Por favor, reescribe como lista numerada el tramo que va desde el inicio de las filas hasta la línea que contiene "I will 804,350.", ambas incluidas, y omite las líneas en blanco.
^^^^^^^^^^^^^^^^
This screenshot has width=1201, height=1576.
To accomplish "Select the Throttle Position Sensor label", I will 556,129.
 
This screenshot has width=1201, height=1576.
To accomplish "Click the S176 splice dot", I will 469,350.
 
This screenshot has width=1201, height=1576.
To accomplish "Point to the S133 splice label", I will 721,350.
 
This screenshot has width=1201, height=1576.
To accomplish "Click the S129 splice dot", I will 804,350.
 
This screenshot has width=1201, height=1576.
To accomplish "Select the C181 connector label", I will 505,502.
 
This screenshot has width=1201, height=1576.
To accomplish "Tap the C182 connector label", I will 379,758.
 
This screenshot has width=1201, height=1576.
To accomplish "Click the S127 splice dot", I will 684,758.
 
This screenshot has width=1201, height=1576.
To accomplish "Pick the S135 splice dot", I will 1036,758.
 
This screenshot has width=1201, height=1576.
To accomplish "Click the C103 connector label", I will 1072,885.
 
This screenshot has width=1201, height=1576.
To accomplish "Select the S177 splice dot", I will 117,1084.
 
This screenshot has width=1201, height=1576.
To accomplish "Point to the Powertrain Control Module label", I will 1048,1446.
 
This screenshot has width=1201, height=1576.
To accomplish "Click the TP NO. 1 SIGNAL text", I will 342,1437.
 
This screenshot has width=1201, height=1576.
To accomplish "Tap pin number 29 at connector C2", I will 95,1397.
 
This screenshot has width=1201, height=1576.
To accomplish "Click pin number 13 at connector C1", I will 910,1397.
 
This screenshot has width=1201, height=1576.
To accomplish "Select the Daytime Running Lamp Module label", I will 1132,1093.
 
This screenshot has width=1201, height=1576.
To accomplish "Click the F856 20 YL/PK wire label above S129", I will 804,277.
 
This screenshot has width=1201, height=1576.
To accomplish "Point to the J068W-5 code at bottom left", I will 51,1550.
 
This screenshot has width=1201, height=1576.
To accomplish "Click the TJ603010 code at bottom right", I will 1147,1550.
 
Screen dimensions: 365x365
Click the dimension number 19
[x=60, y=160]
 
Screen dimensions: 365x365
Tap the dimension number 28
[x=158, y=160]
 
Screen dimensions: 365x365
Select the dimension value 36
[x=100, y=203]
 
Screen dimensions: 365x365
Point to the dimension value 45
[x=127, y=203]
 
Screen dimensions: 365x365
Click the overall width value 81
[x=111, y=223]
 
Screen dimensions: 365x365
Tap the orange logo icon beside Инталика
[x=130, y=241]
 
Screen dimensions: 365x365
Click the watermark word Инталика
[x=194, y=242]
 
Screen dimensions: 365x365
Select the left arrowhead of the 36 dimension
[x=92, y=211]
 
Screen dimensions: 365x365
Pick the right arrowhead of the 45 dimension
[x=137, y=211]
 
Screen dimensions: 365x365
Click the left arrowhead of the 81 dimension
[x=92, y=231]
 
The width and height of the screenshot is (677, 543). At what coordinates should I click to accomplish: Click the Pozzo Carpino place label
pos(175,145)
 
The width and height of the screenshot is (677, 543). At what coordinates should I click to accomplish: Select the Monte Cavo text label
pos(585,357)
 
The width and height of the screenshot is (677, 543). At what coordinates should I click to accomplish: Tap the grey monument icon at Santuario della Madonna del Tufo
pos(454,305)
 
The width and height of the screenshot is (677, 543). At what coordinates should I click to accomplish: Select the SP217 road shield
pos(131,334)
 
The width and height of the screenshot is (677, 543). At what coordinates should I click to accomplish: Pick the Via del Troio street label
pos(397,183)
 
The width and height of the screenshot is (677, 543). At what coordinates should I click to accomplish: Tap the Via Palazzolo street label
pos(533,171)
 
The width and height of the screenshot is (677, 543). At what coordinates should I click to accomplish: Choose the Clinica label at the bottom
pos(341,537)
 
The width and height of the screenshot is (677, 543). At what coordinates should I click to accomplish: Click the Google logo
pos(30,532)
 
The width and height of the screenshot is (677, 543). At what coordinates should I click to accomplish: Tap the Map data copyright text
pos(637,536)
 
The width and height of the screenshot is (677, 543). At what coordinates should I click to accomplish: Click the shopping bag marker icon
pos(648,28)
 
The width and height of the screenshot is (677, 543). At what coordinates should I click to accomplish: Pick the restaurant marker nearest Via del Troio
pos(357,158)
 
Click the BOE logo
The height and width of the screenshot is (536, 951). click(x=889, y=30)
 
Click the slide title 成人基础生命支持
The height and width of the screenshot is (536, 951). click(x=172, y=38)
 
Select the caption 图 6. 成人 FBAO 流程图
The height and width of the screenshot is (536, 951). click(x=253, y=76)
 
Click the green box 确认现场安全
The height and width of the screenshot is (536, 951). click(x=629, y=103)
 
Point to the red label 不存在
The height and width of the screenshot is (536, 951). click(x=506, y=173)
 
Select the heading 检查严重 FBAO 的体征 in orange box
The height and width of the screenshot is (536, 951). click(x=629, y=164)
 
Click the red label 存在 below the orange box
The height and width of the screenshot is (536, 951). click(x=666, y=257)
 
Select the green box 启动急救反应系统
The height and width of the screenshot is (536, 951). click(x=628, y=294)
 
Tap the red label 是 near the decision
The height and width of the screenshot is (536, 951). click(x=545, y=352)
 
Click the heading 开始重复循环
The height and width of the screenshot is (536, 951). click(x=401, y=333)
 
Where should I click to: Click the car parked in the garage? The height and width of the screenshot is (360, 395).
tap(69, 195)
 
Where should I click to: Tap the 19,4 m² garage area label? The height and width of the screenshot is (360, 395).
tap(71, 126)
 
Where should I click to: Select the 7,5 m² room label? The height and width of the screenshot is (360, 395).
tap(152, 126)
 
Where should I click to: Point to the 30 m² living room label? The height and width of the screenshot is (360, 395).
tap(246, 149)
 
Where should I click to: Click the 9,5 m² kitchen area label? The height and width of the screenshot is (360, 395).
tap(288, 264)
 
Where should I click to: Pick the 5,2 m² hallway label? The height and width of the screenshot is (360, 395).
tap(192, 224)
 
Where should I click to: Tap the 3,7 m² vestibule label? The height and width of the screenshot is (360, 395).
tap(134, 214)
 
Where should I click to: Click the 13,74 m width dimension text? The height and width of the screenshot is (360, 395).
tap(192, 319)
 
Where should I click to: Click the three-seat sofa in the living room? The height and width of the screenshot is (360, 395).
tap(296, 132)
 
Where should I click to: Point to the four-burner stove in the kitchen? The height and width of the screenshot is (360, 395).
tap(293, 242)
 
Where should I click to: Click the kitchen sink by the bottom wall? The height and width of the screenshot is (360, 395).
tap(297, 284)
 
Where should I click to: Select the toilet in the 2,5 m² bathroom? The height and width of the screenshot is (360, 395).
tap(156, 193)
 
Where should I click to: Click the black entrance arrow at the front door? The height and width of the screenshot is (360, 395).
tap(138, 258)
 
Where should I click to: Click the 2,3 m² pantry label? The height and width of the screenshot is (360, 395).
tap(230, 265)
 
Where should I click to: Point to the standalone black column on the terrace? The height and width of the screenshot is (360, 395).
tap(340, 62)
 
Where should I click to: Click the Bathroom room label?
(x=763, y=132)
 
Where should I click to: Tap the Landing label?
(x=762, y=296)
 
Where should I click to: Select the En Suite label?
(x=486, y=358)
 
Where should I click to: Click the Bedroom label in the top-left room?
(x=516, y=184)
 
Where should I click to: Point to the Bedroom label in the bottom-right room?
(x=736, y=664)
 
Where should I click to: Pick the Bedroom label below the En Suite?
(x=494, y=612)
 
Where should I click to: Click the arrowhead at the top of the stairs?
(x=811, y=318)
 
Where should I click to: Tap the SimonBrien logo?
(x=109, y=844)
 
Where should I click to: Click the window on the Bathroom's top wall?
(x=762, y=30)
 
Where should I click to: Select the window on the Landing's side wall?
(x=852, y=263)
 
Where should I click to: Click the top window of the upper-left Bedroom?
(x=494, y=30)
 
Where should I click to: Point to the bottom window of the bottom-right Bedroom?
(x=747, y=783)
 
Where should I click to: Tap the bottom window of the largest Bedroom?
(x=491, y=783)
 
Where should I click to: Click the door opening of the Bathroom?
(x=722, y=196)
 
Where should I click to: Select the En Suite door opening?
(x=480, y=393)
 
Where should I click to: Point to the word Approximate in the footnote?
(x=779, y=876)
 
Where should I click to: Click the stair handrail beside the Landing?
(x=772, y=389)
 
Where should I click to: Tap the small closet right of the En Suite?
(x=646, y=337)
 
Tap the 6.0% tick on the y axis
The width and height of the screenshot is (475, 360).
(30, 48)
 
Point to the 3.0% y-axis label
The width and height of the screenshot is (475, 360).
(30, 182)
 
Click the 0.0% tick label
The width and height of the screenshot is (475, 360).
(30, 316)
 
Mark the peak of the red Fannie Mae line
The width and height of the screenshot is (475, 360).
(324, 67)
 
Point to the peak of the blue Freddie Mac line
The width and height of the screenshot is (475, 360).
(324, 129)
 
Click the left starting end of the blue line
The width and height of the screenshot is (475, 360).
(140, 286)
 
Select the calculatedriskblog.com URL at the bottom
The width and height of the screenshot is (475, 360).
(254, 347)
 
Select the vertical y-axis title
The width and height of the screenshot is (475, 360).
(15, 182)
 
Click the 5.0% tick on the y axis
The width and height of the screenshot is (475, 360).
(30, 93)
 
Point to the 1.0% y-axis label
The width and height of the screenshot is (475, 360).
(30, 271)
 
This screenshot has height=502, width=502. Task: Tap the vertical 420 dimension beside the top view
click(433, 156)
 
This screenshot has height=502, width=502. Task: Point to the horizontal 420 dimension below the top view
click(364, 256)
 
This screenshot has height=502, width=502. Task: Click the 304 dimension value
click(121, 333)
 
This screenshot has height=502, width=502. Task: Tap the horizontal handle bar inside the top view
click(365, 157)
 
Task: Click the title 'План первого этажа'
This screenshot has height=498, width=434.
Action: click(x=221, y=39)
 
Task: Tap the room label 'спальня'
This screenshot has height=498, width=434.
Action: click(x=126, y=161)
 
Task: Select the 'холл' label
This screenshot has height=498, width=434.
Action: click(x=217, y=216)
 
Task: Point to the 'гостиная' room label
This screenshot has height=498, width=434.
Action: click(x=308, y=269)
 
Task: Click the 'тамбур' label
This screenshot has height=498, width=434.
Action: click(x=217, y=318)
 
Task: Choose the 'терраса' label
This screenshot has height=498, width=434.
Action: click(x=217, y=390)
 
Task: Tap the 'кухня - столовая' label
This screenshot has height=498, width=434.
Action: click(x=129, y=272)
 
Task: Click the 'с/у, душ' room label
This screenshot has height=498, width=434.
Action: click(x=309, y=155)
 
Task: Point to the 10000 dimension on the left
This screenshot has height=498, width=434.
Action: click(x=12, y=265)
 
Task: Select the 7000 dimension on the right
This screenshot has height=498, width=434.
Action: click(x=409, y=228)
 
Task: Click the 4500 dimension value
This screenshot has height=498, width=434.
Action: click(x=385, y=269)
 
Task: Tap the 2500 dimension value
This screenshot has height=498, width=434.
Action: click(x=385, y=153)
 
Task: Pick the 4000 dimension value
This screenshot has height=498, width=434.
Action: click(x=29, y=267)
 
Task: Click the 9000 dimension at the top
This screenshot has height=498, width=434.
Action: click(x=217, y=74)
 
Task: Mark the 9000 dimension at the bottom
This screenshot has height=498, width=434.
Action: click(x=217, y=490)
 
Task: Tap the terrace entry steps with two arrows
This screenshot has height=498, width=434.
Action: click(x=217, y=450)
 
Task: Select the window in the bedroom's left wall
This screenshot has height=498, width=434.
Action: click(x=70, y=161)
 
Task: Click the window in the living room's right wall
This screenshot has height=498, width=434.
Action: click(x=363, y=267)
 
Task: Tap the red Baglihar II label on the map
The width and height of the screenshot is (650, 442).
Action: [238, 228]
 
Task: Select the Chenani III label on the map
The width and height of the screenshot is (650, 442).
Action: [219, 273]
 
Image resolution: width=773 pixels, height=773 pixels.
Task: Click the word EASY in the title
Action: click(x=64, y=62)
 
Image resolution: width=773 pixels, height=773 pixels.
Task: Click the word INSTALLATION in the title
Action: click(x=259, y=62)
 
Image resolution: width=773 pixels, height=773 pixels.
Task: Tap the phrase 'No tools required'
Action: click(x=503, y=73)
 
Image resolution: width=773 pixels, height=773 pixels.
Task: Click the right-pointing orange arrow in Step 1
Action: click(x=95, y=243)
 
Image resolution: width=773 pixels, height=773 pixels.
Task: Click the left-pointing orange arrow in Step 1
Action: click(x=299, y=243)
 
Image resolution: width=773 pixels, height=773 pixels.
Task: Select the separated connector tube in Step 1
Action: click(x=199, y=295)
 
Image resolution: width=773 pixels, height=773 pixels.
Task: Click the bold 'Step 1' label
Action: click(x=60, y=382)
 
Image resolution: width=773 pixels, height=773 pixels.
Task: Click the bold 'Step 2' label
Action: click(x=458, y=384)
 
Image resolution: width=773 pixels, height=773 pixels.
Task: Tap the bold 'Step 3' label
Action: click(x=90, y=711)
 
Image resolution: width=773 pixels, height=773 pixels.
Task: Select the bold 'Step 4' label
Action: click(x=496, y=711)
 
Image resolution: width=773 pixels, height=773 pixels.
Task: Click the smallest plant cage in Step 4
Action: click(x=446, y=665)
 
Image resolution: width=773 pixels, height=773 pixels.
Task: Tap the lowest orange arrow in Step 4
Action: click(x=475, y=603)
^^^^^^^^^^^^^^^^
• _Resultado final_
1. This screenshot has width=1201, height=1576.
2. To accomplish "Select the Throttle Position Sensor label", I will 556,129.
3. This screenshot has width=1201, height=1576.
4. To accomplish "Click the S176 splice dot", I will 469,350.
5. This screenshot has width=1201, height=1576.
6. To accomplish "Point to the S133 splice label", I will 721,350.
7. This screenshot has width=1201, height=1576.
8. To accomplish "Click the S129 splice dot", I will 804,350.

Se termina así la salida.